当日は雨こそ降らなかったものの,晩秋の冷たい風が吹く中での販売となりましたが,用意した手づくりの品はお陰様で午前中にすべて完売しました。

□ 明るい笑顔と元気な声の大切さ

円田中学校の販売ブースが梨や漬け物などの蔵王名産品販売ブースと離れていたため,お客さんに立ち寄ってもらえなかったのですが,円中特製しおりを直接手渡しながら,円中ブースのPRを行いました。
最初は勇気が要りましたが,声がけの大切さを理解し,徐々に大きな声を出し,笑顔で接することができるようになりました。

□ 販売は「物のやりとり」よりも「心のやりとり」

なかなか売れずに苦戦していたのが季節外れの竹製風鈴でしたが,
「円中の野球部です」の一言からお客さんとの話が弾み,
「あらなんだべ,おらいの孫も○○中で野球やってんだよ。こいづあんだ作ったの。ほんで買っていぐがら」
という具合で,購入していただくことができました。
「物を売り込むのでなく,人を売るのだ」ということを身をもって体験することができました。

□ 真心を込めてつくること

目玉商品として作製した「孫の手」ですが,時間が足りなかったため,仕上げが十分にできませんでした。
展示してあった孫の手の1本を取り上げて
「これはダメだ。使ったらかえってケガするよ。ちゃんとつくんねげダメだいっちゃ」
とお客さんからアドバイスを受ける場面もありました。

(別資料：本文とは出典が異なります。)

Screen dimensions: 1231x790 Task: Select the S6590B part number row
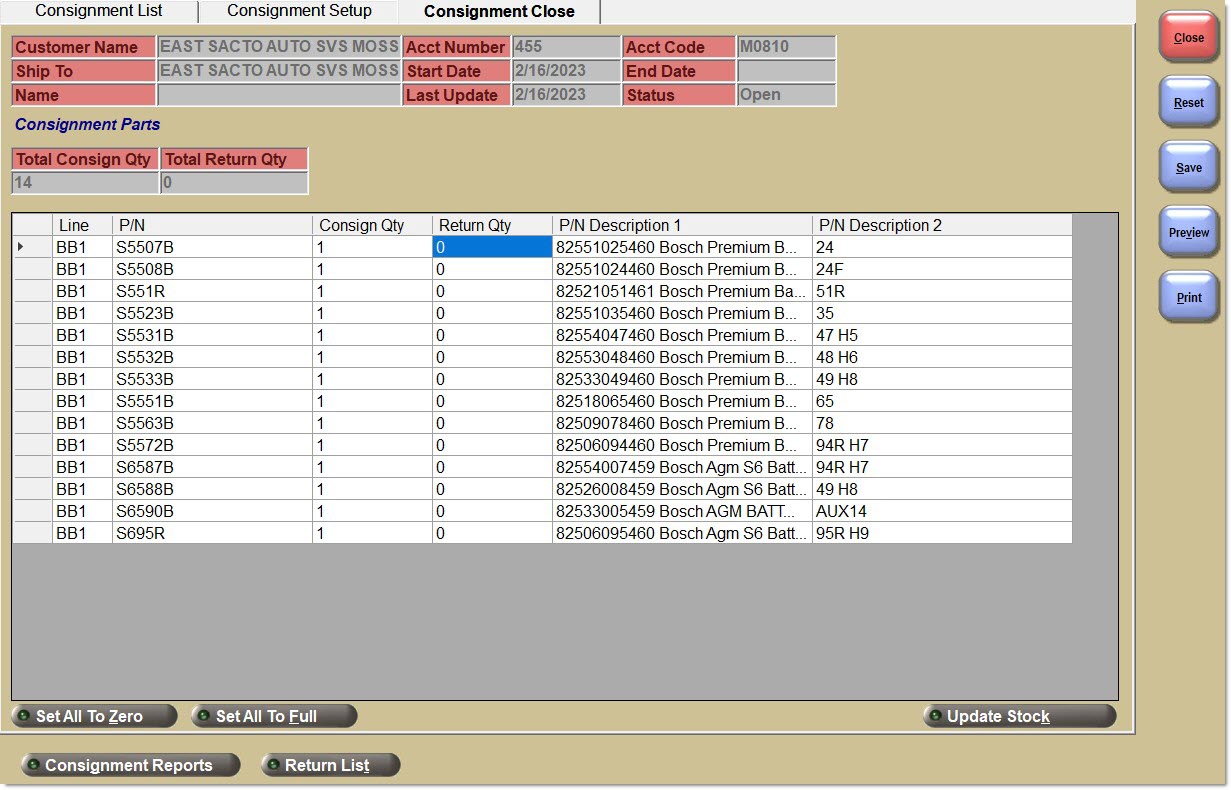click(211, 511)
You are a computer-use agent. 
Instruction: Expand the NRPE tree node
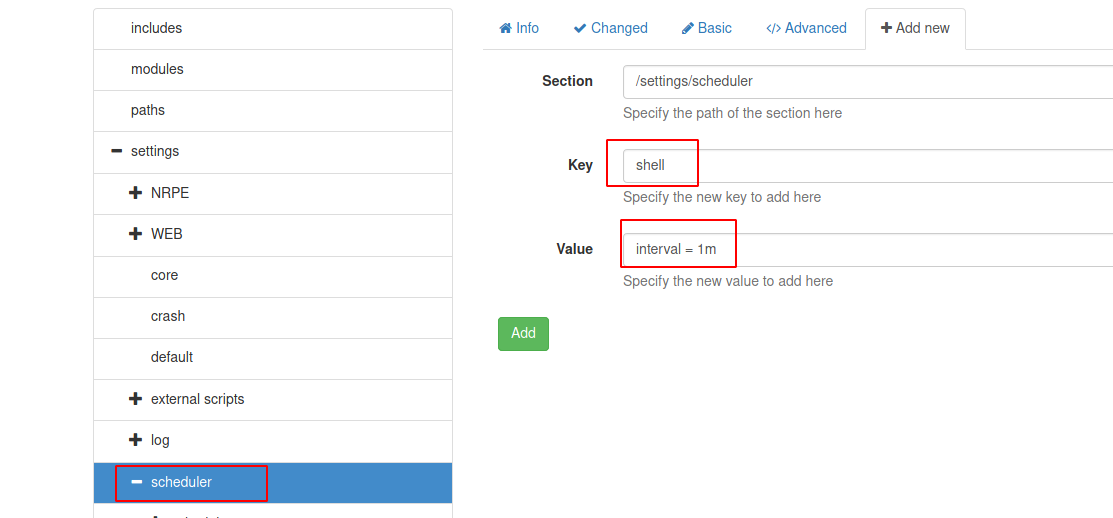click(136, 193)
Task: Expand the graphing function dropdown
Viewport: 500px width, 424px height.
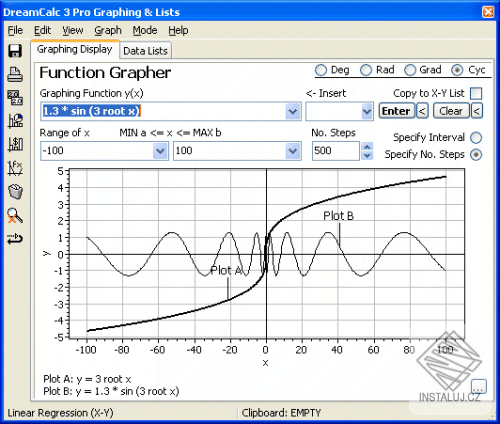Action: [293, 111]
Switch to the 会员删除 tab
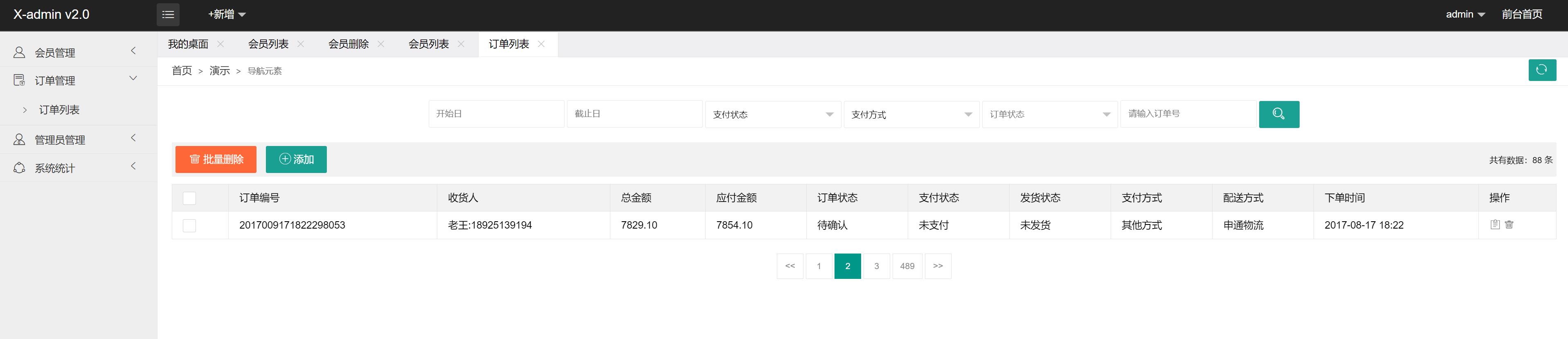 [x=348, y=44]
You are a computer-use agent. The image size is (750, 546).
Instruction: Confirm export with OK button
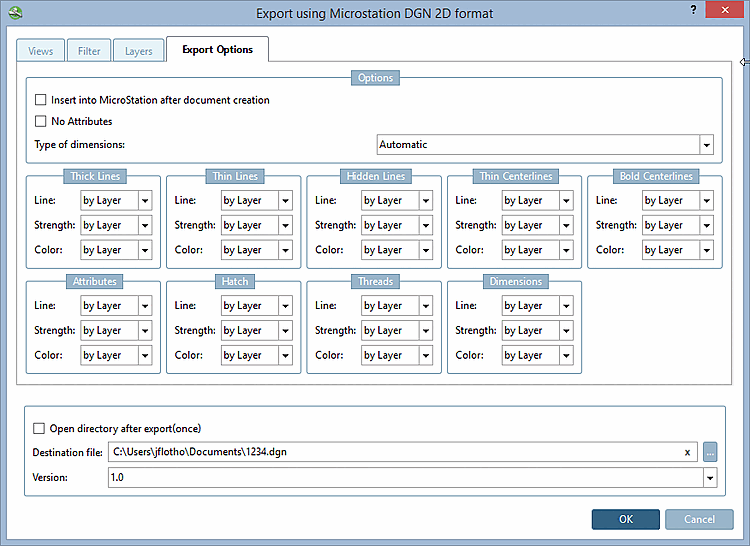(x=625, y=519)
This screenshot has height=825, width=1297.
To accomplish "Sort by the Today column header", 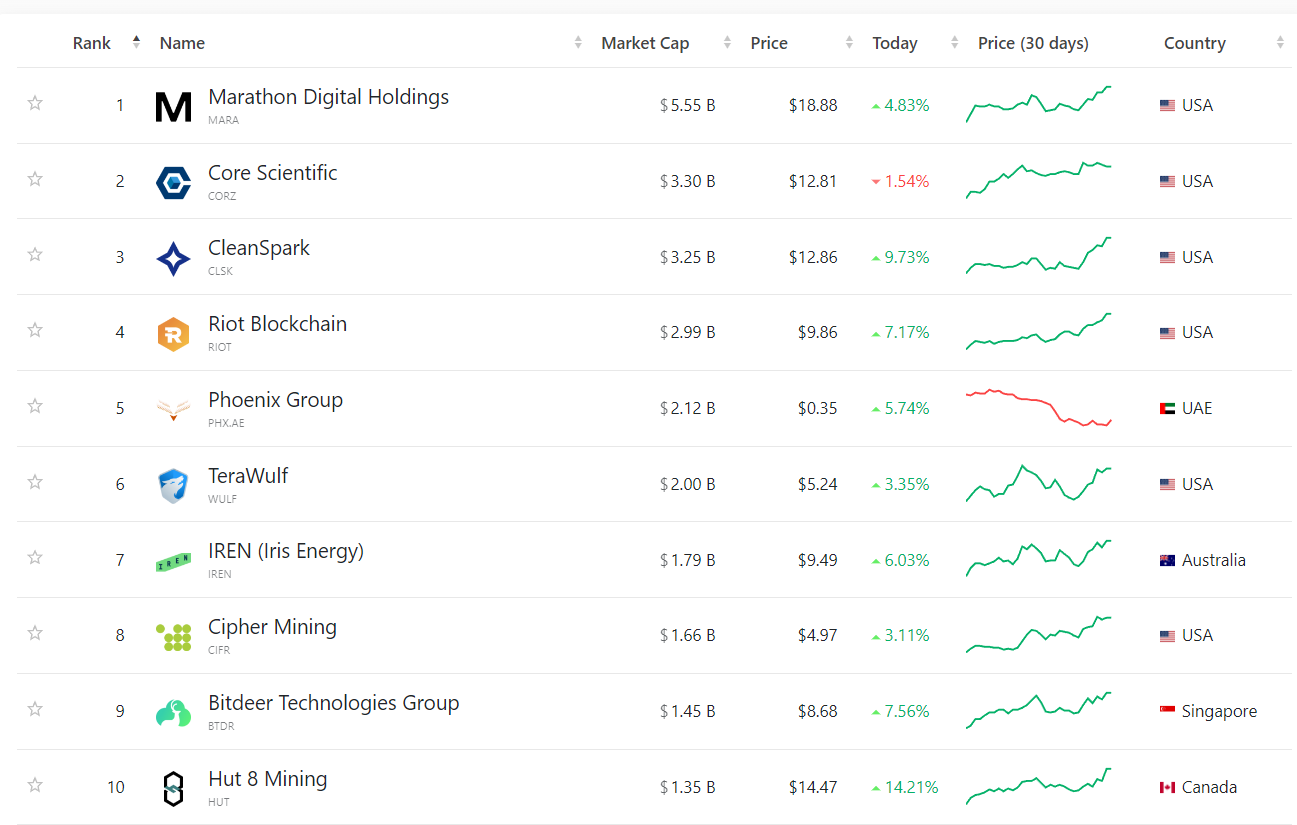I will [894, 43].
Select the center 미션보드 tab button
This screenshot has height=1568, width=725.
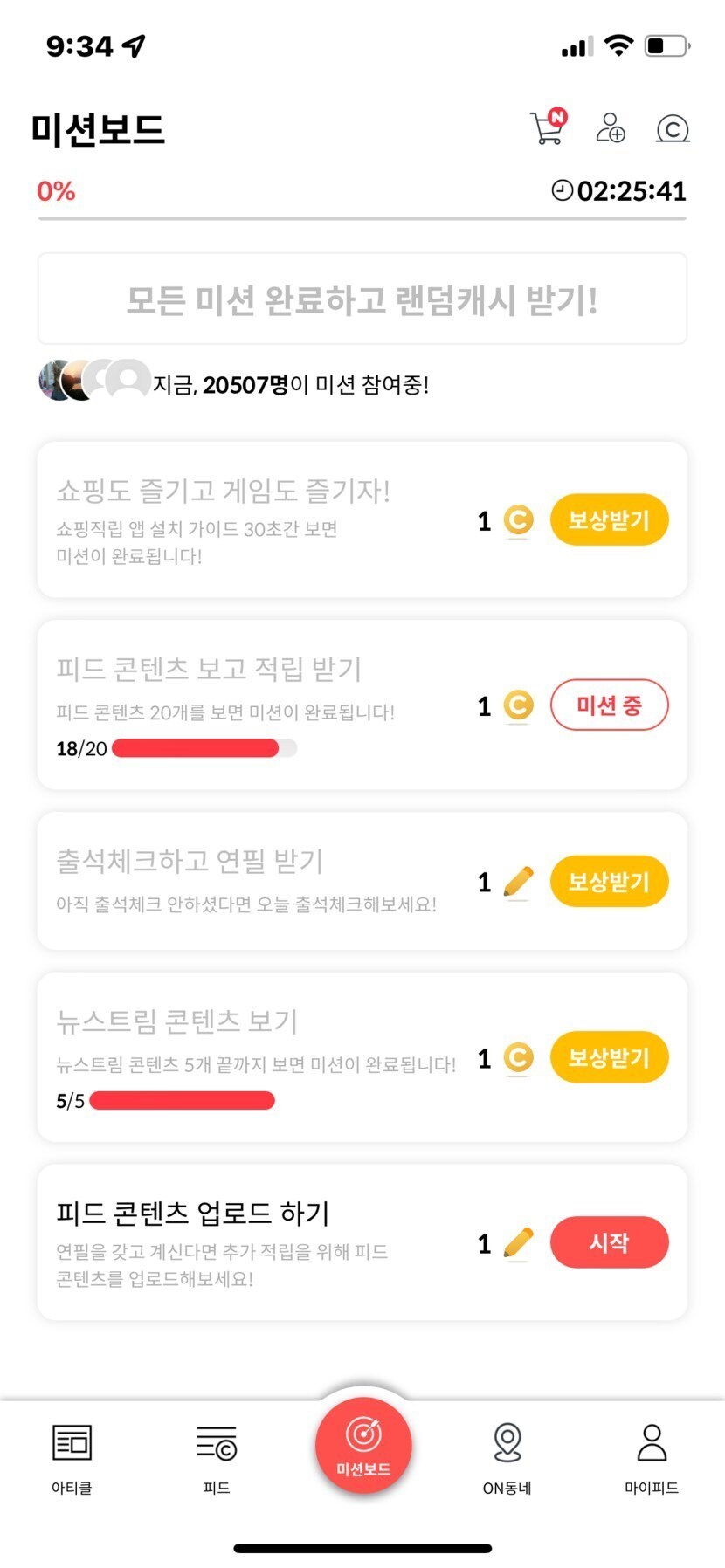tap(363, 1446)
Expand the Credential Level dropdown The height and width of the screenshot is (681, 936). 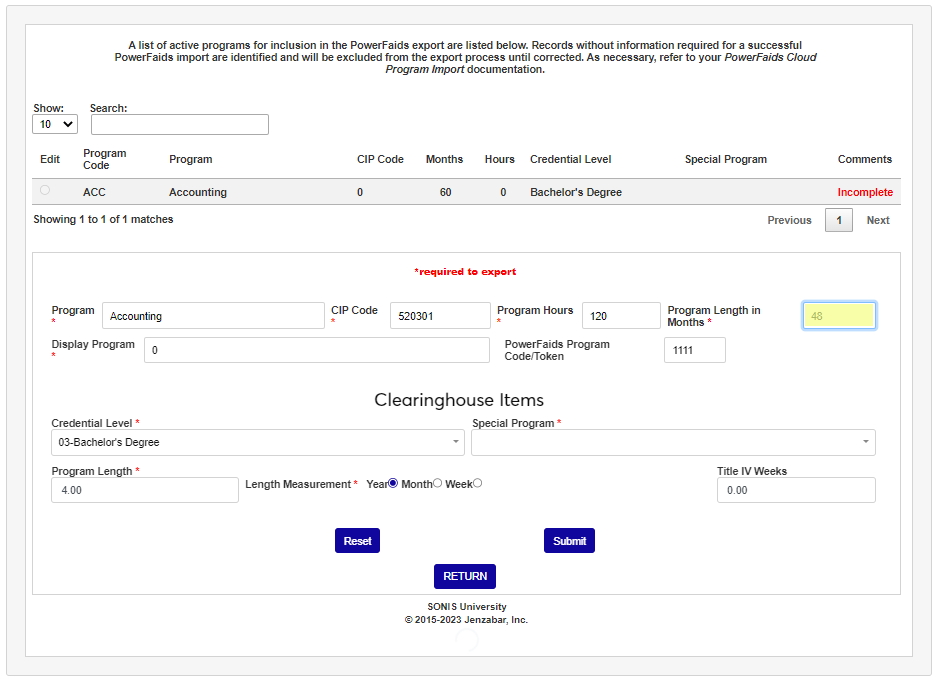257,442
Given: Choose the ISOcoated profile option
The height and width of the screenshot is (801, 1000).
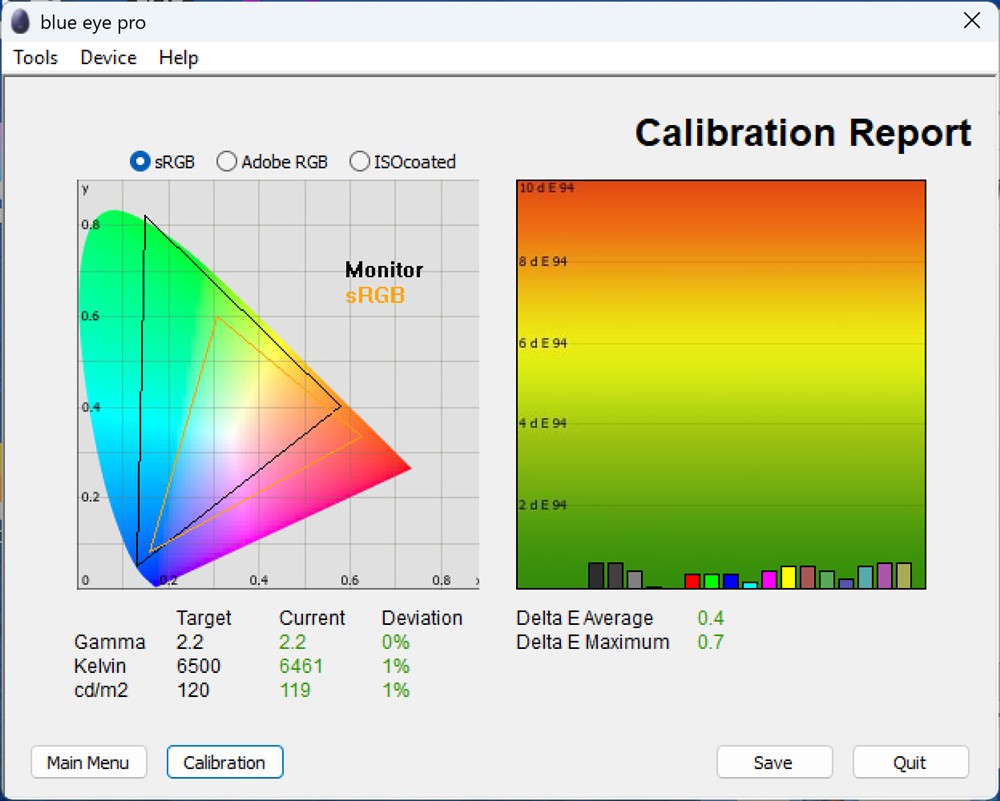Looking at the screenshot, I should 359,160.
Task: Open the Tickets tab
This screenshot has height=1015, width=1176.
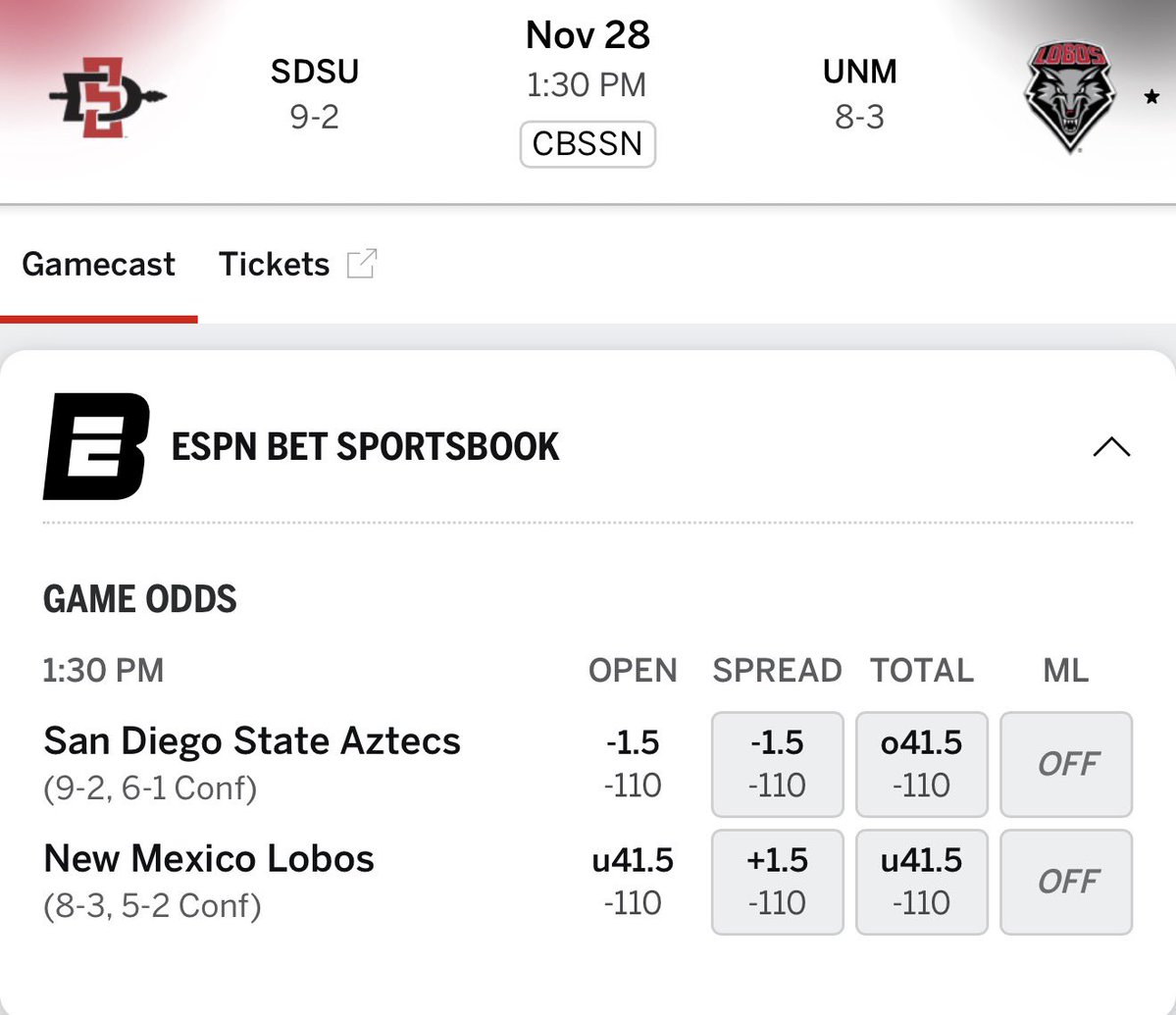Action: 274,264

たいへん有り難い一言をいただきました。
「子どもが作ったんだから買ってやろうか」ではなく,お客さんに喜んで買ってもらえるものをつくらなければダメだという販売する側の心構えを教えていただきました。
   

□ 選択社会の生徒が試行錯誤しながら製作した手づくりの品

   
     竹製の風鈴     足踏み用竹と孫の手         

  
  アロマキャンドル       自家製梨       

◇ なめこの栽培 その1

【平成20年7月2日】
角田市の加川椎茸株式会社の酒井さんにおいでいただき,なめこのほだ木の本伏せ作業を行いました。
蔵王町の山田教育長さんや生涯学習課の皆さんも見学においでになりました。
みんなで雑菌の入っていないほだ木と雑菌が入ったほだ木を選別し,いいほだ木をソフトグランドの西側斜面に本伏せしました。
かなり太いほだ木も多く,けっこうたいへんな作業でした。秋に顔を出してくれるよう祈りました。
      

【平成20年5月7日】
蔵王町生涯学習課の皆さんや地域の皆さんのお力添えをいただき,山桜などのほだ木をたくさんいただきました。
抜けるような五月晴れの青空の下,3年生の子どもたちがなめこの植菌をしました。
初めての体験で,楽しそうに談笑しながら,作業を進めていました。

  

◇ シイタケの収穫


春先,始業式が終わってまもなくから,ソフトグランドの西側斜面に本伏せしていたシイタケのほだ木から,つぎつぎに立派なシイタケが出始めました。
平成20年4月17日に,平沢地区の産直市場「みんな野」のご好意により獲れたシイタケの販売体験をさせていただきました。他にも入口の一等地で展示販売していただきました。
ご協力いただき,たいへんありがとうございました。